Remember that you are an Englishman, and have consequently won first prize in the lottery of life.
An Englishman is never happier than on the Tuesday (the first day) at Royal Ascot in June – a top hat on his head, LP Rosé in his sweaty hand, and glorious thoroughbreds creating a soundtrack like thunder with their expertly cobbled hooves.
A moment comes when the sun begins to regress and the chap downgrades to jugs of Pimms and other drinks as he tries to forget his losses. After the final race, the less-experienced racegoers roll down the hill to Ascot station and create a bottleneck somewhere outside the entrance.
I join the looser characters in the parade ring beneath the bandstand.
Hymn sheets are handed out to the swaying masses and the band, consisting predominantly of elderly gents in stripped blazers, boom out patriotic songs; it is as if The Last Night at The Proms had been organised by Nigel Farage! Stirring songs fill the early evening Berkshire air – from ‘Land of Hope and Glory’ to ‘Bluebirds over the white cliffs of Dover’.
Each year my dear friend Chelsea proclaims, with a hint of a slur: “‘Rule Britannia’ should definitely be the National Anthem!”
It now appears that Chelsea may get her dream. Chesterfield MP Toby Perkins believes England needs its own anthem and has presented his case in the House of Commons as a ten minute rule bill.

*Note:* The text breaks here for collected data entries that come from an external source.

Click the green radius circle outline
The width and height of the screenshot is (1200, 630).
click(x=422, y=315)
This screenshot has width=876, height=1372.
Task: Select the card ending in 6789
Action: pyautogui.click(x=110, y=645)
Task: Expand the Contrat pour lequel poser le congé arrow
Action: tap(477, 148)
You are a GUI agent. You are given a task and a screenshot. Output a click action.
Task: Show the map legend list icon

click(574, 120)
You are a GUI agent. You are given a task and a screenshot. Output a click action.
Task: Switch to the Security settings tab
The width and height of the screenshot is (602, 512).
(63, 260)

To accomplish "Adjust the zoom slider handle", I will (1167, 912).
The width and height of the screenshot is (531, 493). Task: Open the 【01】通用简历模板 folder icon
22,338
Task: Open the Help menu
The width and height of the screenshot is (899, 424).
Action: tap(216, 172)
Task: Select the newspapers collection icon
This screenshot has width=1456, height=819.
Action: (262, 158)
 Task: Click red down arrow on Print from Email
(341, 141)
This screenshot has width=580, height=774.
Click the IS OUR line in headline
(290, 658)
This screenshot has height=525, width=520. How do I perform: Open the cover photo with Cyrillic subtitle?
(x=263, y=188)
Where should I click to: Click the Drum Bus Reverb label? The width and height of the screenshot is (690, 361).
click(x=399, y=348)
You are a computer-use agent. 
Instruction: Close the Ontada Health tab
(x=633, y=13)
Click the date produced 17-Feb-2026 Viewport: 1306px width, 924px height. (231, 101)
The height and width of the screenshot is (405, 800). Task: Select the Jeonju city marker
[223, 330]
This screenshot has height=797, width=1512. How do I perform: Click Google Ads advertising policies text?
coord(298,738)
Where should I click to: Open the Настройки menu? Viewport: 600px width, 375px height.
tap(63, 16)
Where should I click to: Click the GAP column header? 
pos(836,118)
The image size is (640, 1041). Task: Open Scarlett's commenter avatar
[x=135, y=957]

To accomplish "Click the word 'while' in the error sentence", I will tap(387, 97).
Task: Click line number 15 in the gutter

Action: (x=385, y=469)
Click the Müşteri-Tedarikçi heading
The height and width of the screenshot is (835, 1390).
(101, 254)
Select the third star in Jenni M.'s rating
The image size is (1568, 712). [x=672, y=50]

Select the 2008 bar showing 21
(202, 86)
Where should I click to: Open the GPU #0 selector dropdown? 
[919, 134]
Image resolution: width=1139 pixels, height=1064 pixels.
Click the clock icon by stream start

I am an ardent supporter of the royal family and all the delightful eccentricities they bring. The song ‘God Save the Queen’ is on paper wonderfully patriotic, however it doesn’t resonate with the modern English psyche – not least because it is the British National Anthem first. The anthem is appropriate when the reigning monarch is in situ or when all the home nations combine – such as the military occasions or the Olympics.
The Celtic nations have songs of uprising nationalistic fervour to supplement the genteel and ploddy ‘God Save the Queen’.
God Save the Queen began as an inauspicious plain chant without a known author, but the tune is occasionally attributed to John Bull in 1619. It is a wholly apt anthem for a stately occasion and is a shinning beacon, perhaps glorious memory, of the once great Empire. The map was pink and half of the world was ruled over by our majestic monarchs.
Now the Empire is defunct and the Commonwealth is but a sympathetic apology of a false notion – a respectful nod of the head from countries who rose against the Empire but were almost too polite to turn their full back on that spectacular lady The Queen.
It is also a song that odious ‘republicans’ such as Gary Neville and Jeremy Corbyn refuse to sing in protest. They chose moments of public national unity to snivel in silence, with lips pursed in quiet revolution to attack a 89 year old woman.
So if not God Save the Queen, what?
At Armistice Day services and most respectable weddings and funerals Jerusalem is sung with absolute gusto. It is a song of ideals that celebrates the potential utopia of England – the words were written by the polymath William Blake, in 1804.
Blake implies that a visit by Jesus would briefly create heaven in England, in contrast to the “dark Satanic Mills” of the Industrial Revolution. The implications of the poem implies that while there may, or may not, have been a divine visit, there was briefly heaven in England.
In 1916 Sir Hubert Parry took eight lines and added tub thumping music, usually played on an organ, to create the unison song we know and love. Reputedly, upon hearing the orchestral version for the first time, King George V said that he preferred “Jerusalem” to “God Save the King”.
So this is a topic that has been on the tip of the national tongue for more than 90 years…
Blake asks four questions, rather like an opium-laced doubting Thomas, rather than just proclaiming Jesus’ visit to Blighty. The poem ends, and is fortified by Parry’s music, with the stirring, patriotic, and anthemic;
Bring me my bow of burning gold!
Bring me my arrows of desire!
Bring me my spear: o clouds unfold!
Bring me my chariots of fire!
I will not cease from mental fight;
Nor shall my sword sleep in my hand
Till we have built Jerusalem
In England’s green and pleasant land.
If it was good enough for George V, then it is good enough for me.